Since writing this article their strategy has changed a little as the investment community has moved more from a focus on growth to profitability with capital becoming less “patient” in their wait for returns.

However, it seems that the shift to advertising is only likely to increase with other streaming services taking a similar approach. Disney+, Amazon’s Prime Video and Netflix are all introducing free or cheaper ad-funded tiers to their services in their search for growth and/or profitability.

This is not simply a change to the funding model but will impact on content and user experience and, as my paper showed will lead to different forms of datafication of users with potential impacts on how users are perceived by the platforms. Developments since I published this article hint towards other changes to Spotify’s approach but still relate to some of the insights I suggested.

Many users will have been delighted by Spotify recently granting access to thousands of audiobooks on the platform with, as yet, no increase in subscription costs. This is, no doubt, partly a strategy aimed at retaining users and increasing their engagement with the platform which could enable smoother introduction of price rises in the future.
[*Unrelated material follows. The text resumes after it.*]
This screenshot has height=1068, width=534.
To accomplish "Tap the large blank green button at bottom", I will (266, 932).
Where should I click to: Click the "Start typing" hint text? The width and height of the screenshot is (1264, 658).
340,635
But they have concurrently been increasing their investment in AI and particularly large language models through a partnership with Google Cloud to use their Vertex AI Search system. This will allow Spotify to analyse the content, not just the metadata, of audiobooks and podcasts opening up a huge new vista of data points on the words spoken and emotions expressed in the texts themselves.
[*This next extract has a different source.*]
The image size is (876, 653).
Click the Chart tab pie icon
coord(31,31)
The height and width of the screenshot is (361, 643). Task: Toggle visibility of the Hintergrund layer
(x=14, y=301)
This will enable the platform to build better recommendation systems for audiobooks and podcasts but will also help them to generate better “taste profiles” of users for targeted advertising. While these kinds of profiles have been very effective in generating effective targeted marketing for other platforms, such as Facebook, but due to the more “passive” way people tend to use Spotify they face a significant problem. As I highlight in my article:

Spotify faces a significant ‘cold-start’ problem as engagement with ads on music streaming platforms is low. To tackle this, user activity is combined with demographic data and music taste to infer ad preferences for a subset of ‘seed users’ who have interacted with ads (Pustejovsky et al., 2022). Other users are then placed in a theoretical multi-dimensional space, using a ‘nearest-neighbour search’, to find the ‘seed users’ to whom they are closest and have their ad preferences applied (Pustejovsky et al., 2022). Users are, then, clustered together in a ‘vector space’ according to various data points based on their musical preferences and other contextual data such as time of day, emotional state, running activity, heart rate, etc. (Pustejovsky et al., 2022).  

https://patents.google.com/patent/US11403663B2/en?oq=11403663

Due to their greater emphasis on advertising Spotify need to find more effective ways of aligning user engagement with their platform (eg what they listen to) with consumer behaviour. So, creating new data points on users and content and using these to generate taste profiles which are then associated with consumer will become increasingly important. A central part of this will also be situating users in clusters with other users (see image above) so predictions about one user can be mapped on to another. In the process a whole array of profiles and social relationships between us and others are being constructed without our knowledge.